Cristian Riggio

Personal information
- Date of birth: 4 June 1996 (age 30)
- Place of birth: Crotone, Italy
- Height: 1.82 m (6 ft 0 in)
- Position: Defender

Team information
- Current team: Guidonia

Youth career
- 0000–2016: Crotone

Senior career*
- Years: Team / Apps / (Gls)
- 2013–2018: Crotone / 0 / (0)
- 2016–2017: → Akragas (loan) / 30 / (0)
- 2017–2018: → Catanzaro (loan) / 24 / (2)
- 2018–2021: Catanzaro / 47 / (2)
- 2021: → Monopoli (loan) / 15 / (0)
- 2021–2022: Monopoli / 5 / (0)
- 2022: Fidelis Andria / 14 / (0)
- 2022–2023: Viterbese / 28 / (1)
- 2023–2024: Taranto / 24 / (1)
- 2024–2026: Potenza / 51 / (1)
- 2026–: Guidonia / 0 / (0)

= Cristian Riggio =

Italian footballer (born 1996)

Cristian Riggio (born 4 June 1996) is an Italian professional footballer who plays as a defender for club Guidonia.

==Career==
He made his Serie C debut for Akragas on 28 August 2016 in a game against Vibonese.

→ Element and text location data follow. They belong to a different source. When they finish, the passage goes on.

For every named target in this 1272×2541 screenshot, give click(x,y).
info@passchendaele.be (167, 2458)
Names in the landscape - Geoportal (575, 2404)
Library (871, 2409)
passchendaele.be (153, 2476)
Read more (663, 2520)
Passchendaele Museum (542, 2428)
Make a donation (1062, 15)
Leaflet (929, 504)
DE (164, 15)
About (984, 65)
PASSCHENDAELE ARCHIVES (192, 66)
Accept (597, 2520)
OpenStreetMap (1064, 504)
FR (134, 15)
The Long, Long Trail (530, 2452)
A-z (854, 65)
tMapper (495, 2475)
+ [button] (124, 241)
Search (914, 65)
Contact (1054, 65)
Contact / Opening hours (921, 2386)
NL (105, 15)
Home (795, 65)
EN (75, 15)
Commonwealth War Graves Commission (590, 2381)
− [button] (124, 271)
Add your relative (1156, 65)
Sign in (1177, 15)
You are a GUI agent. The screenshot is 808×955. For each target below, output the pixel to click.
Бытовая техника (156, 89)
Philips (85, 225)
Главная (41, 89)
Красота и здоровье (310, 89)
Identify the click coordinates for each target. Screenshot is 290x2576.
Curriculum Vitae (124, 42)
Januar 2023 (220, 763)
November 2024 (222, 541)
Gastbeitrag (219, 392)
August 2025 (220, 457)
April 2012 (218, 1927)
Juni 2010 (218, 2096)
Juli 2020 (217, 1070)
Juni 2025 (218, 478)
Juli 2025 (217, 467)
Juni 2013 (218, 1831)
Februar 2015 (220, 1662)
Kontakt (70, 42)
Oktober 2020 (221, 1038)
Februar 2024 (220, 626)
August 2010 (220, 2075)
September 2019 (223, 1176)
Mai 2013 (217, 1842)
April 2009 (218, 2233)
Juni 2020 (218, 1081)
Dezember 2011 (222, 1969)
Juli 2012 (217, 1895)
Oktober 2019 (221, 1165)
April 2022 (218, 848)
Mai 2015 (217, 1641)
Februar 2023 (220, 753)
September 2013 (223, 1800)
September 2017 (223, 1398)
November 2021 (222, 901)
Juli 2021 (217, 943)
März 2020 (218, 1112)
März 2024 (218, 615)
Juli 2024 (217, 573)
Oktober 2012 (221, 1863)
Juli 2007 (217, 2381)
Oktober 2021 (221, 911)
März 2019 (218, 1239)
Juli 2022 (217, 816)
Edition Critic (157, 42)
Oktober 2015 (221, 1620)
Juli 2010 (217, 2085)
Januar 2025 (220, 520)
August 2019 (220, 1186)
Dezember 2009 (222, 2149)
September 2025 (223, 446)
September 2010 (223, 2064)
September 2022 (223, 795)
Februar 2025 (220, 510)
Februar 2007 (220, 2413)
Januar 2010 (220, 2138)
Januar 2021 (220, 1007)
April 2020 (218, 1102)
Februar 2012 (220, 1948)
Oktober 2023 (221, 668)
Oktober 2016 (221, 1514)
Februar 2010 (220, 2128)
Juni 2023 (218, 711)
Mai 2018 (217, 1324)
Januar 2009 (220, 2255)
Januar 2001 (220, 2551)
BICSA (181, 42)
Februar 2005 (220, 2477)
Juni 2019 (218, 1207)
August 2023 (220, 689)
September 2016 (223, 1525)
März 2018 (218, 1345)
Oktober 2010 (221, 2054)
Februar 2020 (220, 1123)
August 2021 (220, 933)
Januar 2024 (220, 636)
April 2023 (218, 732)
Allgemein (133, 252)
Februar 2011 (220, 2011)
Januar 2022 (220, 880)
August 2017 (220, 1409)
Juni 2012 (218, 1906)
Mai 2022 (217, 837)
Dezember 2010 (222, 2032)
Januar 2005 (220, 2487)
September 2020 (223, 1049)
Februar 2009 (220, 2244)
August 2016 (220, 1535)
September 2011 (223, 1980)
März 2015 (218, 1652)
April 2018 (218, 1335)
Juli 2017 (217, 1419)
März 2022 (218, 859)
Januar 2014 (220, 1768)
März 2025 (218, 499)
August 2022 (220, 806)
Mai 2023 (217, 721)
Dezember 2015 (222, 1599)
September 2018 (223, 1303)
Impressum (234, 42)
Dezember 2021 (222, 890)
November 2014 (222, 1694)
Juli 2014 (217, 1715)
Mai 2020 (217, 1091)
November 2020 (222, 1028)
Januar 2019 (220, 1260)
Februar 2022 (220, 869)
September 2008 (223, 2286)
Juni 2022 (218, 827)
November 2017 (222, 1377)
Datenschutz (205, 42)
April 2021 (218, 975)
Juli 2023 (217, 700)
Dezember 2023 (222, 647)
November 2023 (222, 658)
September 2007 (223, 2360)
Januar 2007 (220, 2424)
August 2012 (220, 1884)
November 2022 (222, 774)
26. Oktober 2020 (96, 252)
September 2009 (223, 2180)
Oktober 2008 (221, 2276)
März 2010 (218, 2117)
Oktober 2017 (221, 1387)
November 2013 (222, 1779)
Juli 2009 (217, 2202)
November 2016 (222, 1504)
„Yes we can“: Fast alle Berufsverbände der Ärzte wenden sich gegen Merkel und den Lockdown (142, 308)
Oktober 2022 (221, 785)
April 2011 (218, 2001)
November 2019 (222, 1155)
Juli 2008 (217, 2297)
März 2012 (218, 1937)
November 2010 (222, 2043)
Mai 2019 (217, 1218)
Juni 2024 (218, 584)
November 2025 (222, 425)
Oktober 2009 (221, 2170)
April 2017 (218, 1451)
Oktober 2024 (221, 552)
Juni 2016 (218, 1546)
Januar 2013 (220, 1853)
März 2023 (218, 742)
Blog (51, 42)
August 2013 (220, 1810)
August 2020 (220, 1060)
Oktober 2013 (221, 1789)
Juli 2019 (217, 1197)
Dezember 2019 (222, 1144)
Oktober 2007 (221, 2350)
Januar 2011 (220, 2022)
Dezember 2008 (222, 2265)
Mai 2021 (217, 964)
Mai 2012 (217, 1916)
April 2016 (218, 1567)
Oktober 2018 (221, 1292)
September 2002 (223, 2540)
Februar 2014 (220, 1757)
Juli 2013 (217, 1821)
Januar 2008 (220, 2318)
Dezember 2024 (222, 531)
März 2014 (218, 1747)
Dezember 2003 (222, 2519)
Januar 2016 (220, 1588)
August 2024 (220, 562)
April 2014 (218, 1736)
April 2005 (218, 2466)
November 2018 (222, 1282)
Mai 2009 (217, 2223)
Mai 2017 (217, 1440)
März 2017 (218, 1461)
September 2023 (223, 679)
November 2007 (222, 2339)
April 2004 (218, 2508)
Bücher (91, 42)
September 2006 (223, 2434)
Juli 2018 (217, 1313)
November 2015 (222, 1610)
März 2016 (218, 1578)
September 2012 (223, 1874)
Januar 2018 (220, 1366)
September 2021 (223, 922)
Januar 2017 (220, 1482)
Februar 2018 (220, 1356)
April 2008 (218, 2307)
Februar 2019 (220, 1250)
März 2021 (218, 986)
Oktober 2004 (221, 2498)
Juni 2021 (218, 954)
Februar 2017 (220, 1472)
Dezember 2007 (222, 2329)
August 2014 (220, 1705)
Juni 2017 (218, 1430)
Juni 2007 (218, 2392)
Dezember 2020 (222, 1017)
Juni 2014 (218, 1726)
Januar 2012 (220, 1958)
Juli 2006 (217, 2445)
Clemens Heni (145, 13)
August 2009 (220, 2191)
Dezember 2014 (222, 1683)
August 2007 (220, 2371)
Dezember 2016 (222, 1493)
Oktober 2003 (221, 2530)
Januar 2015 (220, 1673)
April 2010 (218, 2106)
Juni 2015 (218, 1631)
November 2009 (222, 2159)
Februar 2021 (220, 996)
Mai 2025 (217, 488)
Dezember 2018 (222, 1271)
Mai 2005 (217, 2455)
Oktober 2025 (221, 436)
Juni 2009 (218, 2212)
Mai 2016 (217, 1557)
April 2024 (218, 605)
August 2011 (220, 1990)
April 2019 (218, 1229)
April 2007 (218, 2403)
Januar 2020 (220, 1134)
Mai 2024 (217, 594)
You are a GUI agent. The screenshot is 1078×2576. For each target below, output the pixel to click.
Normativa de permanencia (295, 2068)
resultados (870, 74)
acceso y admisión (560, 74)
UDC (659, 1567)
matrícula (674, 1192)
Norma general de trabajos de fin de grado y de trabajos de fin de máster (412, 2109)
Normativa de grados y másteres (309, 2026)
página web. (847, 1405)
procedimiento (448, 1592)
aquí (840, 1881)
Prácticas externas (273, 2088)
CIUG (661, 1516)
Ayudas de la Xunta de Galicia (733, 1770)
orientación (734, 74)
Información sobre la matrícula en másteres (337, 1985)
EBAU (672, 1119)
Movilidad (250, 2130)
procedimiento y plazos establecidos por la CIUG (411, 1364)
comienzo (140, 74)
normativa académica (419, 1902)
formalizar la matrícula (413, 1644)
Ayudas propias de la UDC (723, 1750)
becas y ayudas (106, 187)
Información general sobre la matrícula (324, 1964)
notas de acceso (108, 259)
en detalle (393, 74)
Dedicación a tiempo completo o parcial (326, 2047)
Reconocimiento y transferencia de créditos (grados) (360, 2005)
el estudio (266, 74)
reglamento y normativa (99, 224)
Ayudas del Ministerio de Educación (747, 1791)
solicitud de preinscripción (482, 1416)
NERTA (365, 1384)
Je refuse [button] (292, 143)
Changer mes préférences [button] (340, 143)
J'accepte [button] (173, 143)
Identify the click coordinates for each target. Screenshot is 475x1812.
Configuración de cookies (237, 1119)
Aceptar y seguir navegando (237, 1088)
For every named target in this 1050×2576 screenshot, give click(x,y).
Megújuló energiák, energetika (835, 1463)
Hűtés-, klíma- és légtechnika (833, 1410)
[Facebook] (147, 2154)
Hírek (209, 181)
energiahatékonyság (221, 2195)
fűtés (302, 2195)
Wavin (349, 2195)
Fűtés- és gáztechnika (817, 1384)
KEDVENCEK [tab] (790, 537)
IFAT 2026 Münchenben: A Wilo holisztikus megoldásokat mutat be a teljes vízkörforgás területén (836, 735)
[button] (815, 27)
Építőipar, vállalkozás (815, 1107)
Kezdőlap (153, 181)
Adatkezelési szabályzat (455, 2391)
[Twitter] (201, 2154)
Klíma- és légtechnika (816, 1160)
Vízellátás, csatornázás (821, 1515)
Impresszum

After playing for Catanzaro on loan in the 2017–18 season, he joined the club on a permanent basis on 20 July 2018, signing a 2-year contract.

On 6 January 2021, he joined Monopoli on loan with an obligation to buy at the end of the 2020–21 season.

On 8 January 2022, he moved to Fidelis Andria.

On 6 August 2022, Riggio signed with Viterbese.

On 13 July 2023, Riggio joined Taranto on a two-year contract.